Hacker News new | ask | show | jobs
by rdl 2467 days ago
I haven’t set this up in a while but I think you can set up a “fake” cert on the origin to Cloudflare portion and then also pin that cert into Cloudflare, so you get protection against MITM on top of protection from scanning (and from accidentally serving directly from your host). They should probably support “secret name” http headers instead of the normal host, too. So e.g. your site is set to serve for fjeiiejdndjs.dhdjdj.com and publishes via Cloudflare as www.riskysite.com

Cloudflare also has (had? I haven’t kept up) some special accelerated serving products which would de facto protect from this. Doesn’t help if you just have https vs a full vps though.

It would be awesome to have some standardized containers/ami/etc which were set up for “concealed hosting” via cf, ipfs, tor, etc.

2 comments

My understanding is this shouldn't be necessary. If you only start using your SSL cert after your origin is protected behind Cloudflare, and don't serve traffic to anything except Cloudflare's CDN IP ranges, your real IP can't be discovered through Shodan, Censys, or any other technique.

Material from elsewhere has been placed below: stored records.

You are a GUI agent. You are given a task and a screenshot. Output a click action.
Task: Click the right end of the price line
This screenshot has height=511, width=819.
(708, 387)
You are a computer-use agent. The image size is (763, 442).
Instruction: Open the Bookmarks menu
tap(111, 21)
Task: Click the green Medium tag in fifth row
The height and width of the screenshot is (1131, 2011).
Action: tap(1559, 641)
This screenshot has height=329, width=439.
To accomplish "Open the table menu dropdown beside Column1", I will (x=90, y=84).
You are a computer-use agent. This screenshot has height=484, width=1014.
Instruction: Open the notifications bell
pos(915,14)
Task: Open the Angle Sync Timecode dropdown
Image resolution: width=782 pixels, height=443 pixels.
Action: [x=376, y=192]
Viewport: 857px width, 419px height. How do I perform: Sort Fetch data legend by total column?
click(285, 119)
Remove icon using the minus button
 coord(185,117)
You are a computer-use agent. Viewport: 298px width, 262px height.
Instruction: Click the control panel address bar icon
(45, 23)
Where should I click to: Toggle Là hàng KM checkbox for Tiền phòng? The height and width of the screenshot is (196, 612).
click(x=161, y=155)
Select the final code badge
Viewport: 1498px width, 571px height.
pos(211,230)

And even if you don't lock it down to their CDN, it may still never be discovered if your origin only serves the relevant content when a specific host header and SNI are passed (rather than served by default regardless of host header or SNI), which Censys/Shodan may never try. Someone could still scan a huge chunk of the Internet to try to look specifically for your origin, though. Anyone using Cloudflare or a similar CDN should always spend the minute or so it requires to restrict inbound 80/443 to only Cloudflare's published IPs at https://www.cloudflare.com/ips/

I'm talking about the specific case where www.mosthated.com is sufficiently hated that people will scan the entire Internet looking for it. At some point, you'd use other intelligence to develop info on which VPS providers someone prefers for their hidden middle nodes, too. Knocking a few random VPS providers offline and then observing if the site goes down might be sufficient.

IP acl is best practice but the absolute cheapest web hosting options don't make this trivial or even possible. Plus, you could conceivably scan close to the hosting provider candidate by jacking a CF more-specific.

Are you talking about adding mTLS between cloudflare and the origin?

If the origin doesn’t check CloudFlare’s TLS cert, an invalid cert wouldn’t block a scanner like this.